Despite Misgivings Brazil Ready to Welcome Chavez into Mercosur

President Chavez Brazil's Senate leader and former president José Sarney said that the Mercosur incorporation of Venezuela will be "disturbing" for the trade block but admitted the Upper House would finally approve the admission protocols.

"I believe that the admission of Venezuela at this moment is a disturbing element for Mercosur which is undergoing a very difficult situation," said Senator Sarney recently re-elected to the presidency of the Upper House and a frequent critic of Venezuelan President Hugo Chavez.

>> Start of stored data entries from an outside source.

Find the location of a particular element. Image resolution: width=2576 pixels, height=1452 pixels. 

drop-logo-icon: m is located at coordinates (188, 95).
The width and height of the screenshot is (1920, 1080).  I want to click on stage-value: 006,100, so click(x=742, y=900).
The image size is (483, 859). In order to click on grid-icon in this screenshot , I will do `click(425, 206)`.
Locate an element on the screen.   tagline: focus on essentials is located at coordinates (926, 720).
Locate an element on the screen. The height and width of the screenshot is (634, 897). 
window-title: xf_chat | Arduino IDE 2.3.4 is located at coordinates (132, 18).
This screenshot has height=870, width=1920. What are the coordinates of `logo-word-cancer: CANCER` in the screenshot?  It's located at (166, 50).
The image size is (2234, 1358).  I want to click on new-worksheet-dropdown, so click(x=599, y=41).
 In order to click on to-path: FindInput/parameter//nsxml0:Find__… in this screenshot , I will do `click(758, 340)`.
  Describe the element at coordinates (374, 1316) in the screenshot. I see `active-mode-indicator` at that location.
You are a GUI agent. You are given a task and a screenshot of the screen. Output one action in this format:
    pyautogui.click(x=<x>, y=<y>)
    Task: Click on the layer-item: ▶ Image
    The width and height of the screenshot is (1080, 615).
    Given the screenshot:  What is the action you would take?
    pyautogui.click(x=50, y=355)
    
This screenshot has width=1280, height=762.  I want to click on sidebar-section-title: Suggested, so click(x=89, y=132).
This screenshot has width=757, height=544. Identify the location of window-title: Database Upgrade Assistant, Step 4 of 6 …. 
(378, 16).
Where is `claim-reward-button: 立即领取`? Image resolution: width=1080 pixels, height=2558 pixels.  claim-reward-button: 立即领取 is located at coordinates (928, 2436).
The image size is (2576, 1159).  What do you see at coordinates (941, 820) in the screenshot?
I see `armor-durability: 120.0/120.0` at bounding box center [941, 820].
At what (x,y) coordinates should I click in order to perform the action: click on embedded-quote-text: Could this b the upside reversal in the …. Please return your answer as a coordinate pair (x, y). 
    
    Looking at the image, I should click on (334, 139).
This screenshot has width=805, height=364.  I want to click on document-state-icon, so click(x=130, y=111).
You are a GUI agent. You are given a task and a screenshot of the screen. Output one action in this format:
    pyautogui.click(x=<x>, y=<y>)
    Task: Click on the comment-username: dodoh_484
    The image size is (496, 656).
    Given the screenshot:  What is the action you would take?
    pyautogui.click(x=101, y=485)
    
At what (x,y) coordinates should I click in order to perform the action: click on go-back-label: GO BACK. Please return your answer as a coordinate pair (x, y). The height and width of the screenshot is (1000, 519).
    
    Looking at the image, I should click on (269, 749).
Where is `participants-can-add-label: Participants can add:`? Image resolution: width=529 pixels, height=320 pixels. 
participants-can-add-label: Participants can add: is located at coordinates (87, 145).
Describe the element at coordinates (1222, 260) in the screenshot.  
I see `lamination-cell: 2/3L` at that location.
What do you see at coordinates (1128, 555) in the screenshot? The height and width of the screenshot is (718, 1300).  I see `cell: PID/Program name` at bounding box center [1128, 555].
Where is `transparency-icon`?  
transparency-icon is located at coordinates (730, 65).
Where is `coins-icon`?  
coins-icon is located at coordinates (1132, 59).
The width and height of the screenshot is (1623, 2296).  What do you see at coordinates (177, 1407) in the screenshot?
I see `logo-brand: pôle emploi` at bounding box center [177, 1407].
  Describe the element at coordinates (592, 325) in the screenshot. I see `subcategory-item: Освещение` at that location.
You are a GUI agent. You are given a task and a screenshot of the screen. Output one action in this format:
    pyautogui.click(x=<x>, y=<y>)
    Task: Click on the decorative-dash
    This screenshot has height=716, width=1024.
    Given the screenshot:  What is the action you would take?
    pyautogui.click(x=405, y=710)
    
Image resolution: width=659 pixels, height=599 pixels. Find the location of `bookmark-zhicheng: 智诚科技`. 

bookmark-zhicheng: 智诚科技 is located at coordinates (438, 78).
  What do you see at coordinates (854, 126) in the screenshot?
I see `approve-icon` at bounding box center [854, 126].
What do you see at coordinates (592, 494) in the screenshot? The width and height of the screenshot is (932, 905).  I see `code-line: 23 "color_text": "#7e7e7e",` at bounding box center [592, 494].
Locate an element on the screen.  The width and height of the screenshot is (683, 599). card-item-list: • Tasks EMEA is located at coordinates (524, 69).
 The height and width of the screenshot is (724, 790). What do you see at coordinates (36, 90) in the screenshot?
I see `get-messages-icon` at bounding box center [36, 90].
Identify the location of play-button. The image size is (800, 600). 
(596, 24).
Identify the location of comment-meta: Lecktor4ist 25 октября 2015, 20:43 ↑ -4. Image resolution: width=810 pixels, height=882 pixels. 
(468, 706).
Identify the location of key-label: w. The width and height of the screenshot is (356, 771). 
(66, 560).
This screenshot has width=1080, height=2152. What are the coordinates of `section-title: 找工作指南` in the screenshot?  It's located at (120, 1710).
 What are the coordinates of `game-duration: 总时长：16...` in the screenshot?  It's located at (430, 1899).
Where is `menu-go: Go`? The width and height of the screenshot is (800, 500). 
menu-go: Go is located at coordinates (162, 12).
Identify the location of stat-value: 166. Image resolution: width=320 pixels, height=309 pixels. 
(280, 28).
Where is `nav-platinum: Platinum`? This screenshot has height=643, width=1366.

"I'm under the impression that if Chavez is admitted he will try to convert Mercosur into a political forum, and we can't transform Mercosur into a political forum," said the Senator who is a coalition ally of Brazilian President Luiz Inácio Lula da Silva.

Mercosur presidents agreed the incorporation of Venezuela in July 2006 but the decision needed congressional approval, which was almost immediate from the legislative branches of Argentina and Uruguay.

At the beginning of 2007 Brazil sent the proposal to the Lower House to have Venezuela admitted as the fifth full member of the trade group that also includes Brazil, Argentina, Paraguay and Uruguay.

Brazilian opposition questioned the proposal and it took a full year to obtain the Lower House approval. However resistance is even stronger in the Senate since the opposition holds more benches and several Lula allies do not approve of Chavez.

Last February the Mercosur Committee voted favorably and now the issue is before the Foreign Affairs committee followed by the full House.

"Just watching movements, the feeling is that it will finally be approved," said Sarney who has a long congressional experience.

Sarney anticipated he would vote against Venezuela's incorporation but promised he would not use his institutional powers to block procedures.

"My position remains unchanged: I do not understand what is meant by "Bolivarian democracy," and any democracy with adjectives is suspicious," he said.

The Senator insists that the Venezuelan government suffers from "institutional shortcomings" and recalled that any member wishing to become a member of Mercosur must respect the "democratic clause," according to the business publication Valor.

Lula has supported the proposal to admit Venezuela to the Mercosur arguing that few governments in the region have faced elections and plebiscites as often as Venezuela.

However the truth is that one of the pet programs of President Chavez was a huge natural gas network extending from the rich fields in Maracaibo through the South American continent heartland to supply the power houses of São Paulo, Buenos Aires and Santiago.

With the recent discoveries of massive resources of oil and gas offshore Brazil, even at pre salt depths (5,000 to 7,000 meters), the country will not need to become Venezuelan energy dependent, a fearsome scenario for the Brazilian establishment and Armed Forces. Consequently thumbs down for the Chavez project, "now he can come in."

In related news the other Mercosur member which still has to vote the incorporation of Venezuela is Paraguay. The current ruling coalition mathematically has the necessary votes for the approval but the conservative wing of the government is not convinced, – as in Brazil -, of President Chavez' interpretation of democracy.

However if Brazil finally extends the green light admission, Paraguay will most surely follow.